_Written instruction_
Decide whether each statement agrees with the passage below about the altar and the offerings: (a) the whole burnt offering pictures the work of Christ on the cross; (b) the thank offering differs from the peace offering; (c) the votive offering was required of every worshipper. Answer yes or no for each, and quote the deciding words from the passage.

The point is, if we did not have this story of the copy of the real thing, we probably would not be tempted to look at the real thing at this point in our study.  But by them holding up a copy, it was an invitation by the Lord for us to say, “Are you living by the picture, by the copy or do you have the real thing?”  It calls attention to the real thing.  The real thing, of course, is the altar that was at Shiloh.  The altar always in the Bible comes to picture the altar of the cross, the finished work of our Lord Jesus.  Everything moves toward the atonement and it’s not a surprise to me.  It was until the Lord began to show me.  But it’s not a surprise to me that as you move toward, “What does it mean to abide in Christ?” that he would end up somewhere bringing in the cross and the finished work and the fact that it was done because everything is based on the atonement; everything God has ever done for you and me is because Jesus died on the cross.  Everything is based on the atonement but that is not the same as saying that everything is in the atonement.  There’s a difference between being based on the atonement and being in the atonement.  That’s an important difference.

As we closed last time I called attention to what part of the altar is emphasized in this story of the altar of the witness.  Joshua 22:23, “If we build an altar to turn away from following the Lord,” and then he says, “or if to offer a burnt offering or grain offering on it, or if to offer sacrifices of peace offering on it, may the LORD Himself require it.”  Attention is called to three offerings.  There were more than three but these three: the burnt offering, the grain offering and the peace offering.  That’s the picture.  What is the reality behind the burnt offering, the grain offering and the peace offering?  It’s quite simple and it’s quite beautiful and it’s why God begins to bring to an end the message of Joshua. 

In reality the burnt offering is the whole burnt offering.  In other words, there’s nothing left; everything was given to the Lord; everything was burned up.  Burning is God receiving it.  Everything was burned.  That’s a picture, the whole burnt offering pictures the work of Christ on the cross.  He gave everything and He gave His all.  He gave His Son.  We have Jesus.  He is the whole burnt offering.  The grain offering was mixed with the fragrances and it’s also called the sweet smelling savor to the Lord.  Now put that together; Christ has given everything and God the Father has accepted what He gave.  You can see how we’re coming to the end here now. 

In the peace offering, we have the picture of the exchanged life.  It was this offering where the worshipper was to put his hands on the head of the innocent victim.  They would place their hands on it, same as to say, “All of my dirt, sin, corruption is passing through my hands on the head of that innocent victim.”  But in the same time the innocent victim, the righteousness of the lamb is coming the other way.  So, it’s a double flow.  The lamb gets what I deserve and I receive what the lamb deserves.  I think a good summary verse in fully developed form is 2 Corinthians 5:21, “He made Him to be sin, who knew no sin, that we might be made the righteousness of God in Him.”  There’s another name for the peace offering, in fact there are two more names for the peace offering.  One is called the thank offering.  There is no difference between the peace offering and the thank offering.  The other is the votive offering; free will.  You didn’t have to give this offering.  You had to choose whether you wanted to give it.

Stored items

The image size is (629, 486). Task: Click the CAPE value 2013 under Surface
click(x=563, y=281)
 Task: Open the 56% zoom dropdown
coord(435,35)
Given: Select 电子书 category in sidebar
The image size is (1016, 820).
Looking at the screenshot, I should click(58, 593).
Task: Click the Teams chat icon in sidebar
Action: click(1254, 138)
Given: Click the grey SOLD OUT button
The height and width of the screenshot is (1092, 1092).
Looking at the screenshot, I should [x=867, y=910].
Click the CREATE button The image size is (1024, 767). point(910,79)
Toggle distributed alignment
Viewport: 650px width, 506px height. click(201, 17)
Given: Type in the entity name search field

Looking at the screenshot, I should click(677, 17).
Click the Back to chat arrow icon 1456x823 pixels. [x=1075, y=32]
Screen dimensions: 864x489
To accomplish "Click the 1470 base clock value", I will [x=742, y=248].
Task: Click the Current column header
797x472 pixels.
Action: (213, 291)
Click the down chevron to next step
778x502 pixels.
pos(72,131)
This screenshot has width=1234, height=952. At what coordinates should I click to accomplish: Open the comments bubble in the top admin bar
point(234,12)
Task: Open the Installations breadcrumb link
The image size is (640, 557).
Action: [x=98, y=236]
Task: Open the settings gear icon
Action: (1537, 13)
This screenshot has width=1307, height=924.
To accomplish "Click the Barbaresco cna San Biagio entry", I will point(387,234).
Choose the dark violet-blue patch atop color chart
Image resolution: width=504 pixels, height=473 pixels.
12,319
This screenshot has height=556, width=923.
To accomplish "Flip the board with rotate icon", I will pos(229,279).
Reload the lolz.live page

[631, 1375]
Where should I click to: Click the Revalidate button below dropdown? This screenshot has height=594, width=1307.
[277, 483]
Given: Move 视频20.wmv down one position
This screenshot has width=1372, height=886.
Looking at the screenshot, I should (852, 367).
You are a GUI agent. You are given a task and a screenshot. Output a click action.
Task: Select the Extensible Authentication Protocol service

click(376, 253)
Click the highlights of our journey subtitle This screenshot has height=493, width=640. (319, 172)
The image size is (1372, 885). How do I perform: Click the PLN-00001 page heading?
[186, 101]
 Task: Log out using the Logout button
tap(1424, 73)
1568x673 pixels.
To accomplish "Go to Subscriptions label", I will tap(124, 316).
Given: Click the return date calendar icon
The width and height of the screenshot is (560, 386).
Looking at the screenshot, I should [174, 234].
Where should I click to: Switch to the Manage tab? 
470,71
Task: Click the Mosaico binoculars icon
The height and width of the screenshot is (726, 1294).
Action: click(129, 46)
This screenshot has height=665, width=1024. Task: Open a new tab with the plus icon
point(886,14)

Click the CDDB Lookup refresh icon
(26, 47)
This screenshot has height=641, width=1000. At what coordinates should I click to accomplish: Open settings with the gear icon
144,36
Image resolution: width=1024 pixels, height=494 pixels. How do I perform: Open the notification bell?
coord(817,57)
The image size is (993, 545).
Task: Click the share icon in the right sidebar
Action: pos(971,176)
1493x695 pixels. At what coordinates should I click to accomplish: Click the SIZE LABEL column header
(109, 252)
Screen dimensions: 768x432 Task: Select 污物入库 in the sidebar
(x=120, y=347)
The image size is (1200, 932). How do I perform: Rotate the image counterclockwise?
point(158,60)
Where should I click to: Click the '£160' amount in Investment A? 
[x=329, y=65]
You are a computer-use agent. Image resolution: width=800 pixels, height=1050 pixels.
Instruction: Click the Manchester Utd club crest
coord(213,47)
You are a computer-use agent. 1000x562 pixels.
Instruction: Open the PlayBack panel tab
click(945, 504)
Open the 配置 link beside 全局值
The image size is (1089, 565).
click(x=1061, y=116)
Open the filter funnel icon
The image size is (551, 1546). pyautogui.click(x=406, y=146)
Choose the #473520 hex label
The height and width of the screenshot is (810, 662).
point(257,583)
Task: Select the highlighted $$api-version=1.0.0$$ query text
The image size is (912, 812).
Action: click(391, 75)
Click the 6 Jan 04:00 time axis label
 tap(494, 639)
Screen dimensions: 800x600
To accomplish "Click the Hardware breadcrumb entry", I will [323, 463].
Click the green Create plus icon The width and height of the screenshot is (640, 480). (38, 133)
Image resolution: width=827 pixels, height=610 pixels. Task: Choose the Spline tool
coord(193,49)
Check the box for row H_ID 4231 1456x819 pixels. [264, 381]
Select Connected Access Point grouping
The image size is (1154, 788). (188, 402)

_Task answer_
(a) Yes: "the whole burnt offering pictures the work of Christ on the cross."
(b) No: "There is no difference between the peace offering and the thank offering."
(c) No: "You didn’t have to give this offering."